Pour ma part, j'avoue que je trouverais du mérite dans cette attaque si réellement la section avait conclu à la non-existence d'une crainte subjective alors que la crainte objective avait été établie au-delà de tout doute. Il est vrai, évidemment, que la définition de réfugié au sens de la Convention a toujours été interprétée comme comportant un élément subjectif et un élément objectif. L'utilité de cette dichotomie provient du fait qu'il arrive souvent qu'une personne puisse craindre subjectivement d'être persécutée alors que cette crainte n'est pas bien fondée dans les faits, c'est-à-dire, qu'elle est objectivement sans raison. L'inverse, toutefois, est beaucoup plus discutable. En effet je conçois difficilement dans quelles circonstances on pourrait affirmer qu'une personne qui, par définition, n'oublions pas, revendique le statut de réfugié, puisse avoir raison de craindre d'être persécutée et se voir quand même refusée parce que l'on prétend que cette crainte n'existe réellement pas dans son for intérieur. La définition de réfugié n'est certainement pas conçue pour exclure les personnes courageuses ou simplement stupides au profit de celles qui sont plus timides ou plus intelligentes. D'ailleurs, il répugne de penser que l'on pourrait rejeter une demande de statut de réfugié au seul motif que le revendicateur, étant un enfant de bas âge ou une personne souffrant d'une débilité mentale, était incapable de ressentir la crainte dont les éléments objectifs sont manifestement bien fondés.

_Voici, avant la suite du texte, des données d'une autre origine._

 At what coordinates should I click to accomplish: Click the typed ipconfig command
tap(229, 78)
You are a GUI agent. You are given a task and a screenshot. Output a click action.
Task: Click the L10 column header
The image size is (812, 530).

[22]            Il ne m'appartient guère de commenter les propos d'un magistrat aussi éminent, mais l'on a raison d'insister sur la présence d'une crainte subjective de persécution, même si cela signifie que les robustes et les faibles d'esprit pourraient de ce fait être exclus de la définition de « réfugié » . La raison en est que le système des revendications du statut de réfugié a pour objet de protéger ceux qui craignent la persécution et pour lesquels il n'existe pas de protection d'État. Ceux dont l'absence de crainte s'explique par une incapacité de comprendre leur environnement peuvent être fondés à une protection pour d'autres motifs, tandis que ceux qui sont suffisamment robustes pour se protéger eux-mêmes n'ont pas besoin de la protection de la communauté internationale. C'est pour maintes raisons que l'on quitte des régions troublées, mais seules les personnes qui le font en raison d'une crainte fondée de persécution peuvent prétendre à une protection internationale. Ceux qui partent pour d'autres raisons n'ont pas le droit d'appeler à la rescousse la communauté internationale du seul fait qu'ils auraient pu ou auraient dû avoir des craintes, même si tel n'était pas le cas.


[23]            En l'espèce, le premier tribunal qui a entendu la revendication des demandeurs a jugé qu'ils n'avaient pas de crainte subjective de persécution et a rejeté leur revendication (dossier du tribunal, p. 195-201). Une réévaluation de la situation qui a cours dans le pays n'apporte pas l'élément subjectif de la crainte. Les motifs de la SSR ne sont pas un modèle de clarté, mais ils abordent la question de la crainte fondée de persécution en s'appuyant sur des événements survenus après le rejet de la première revendication des demandeurs.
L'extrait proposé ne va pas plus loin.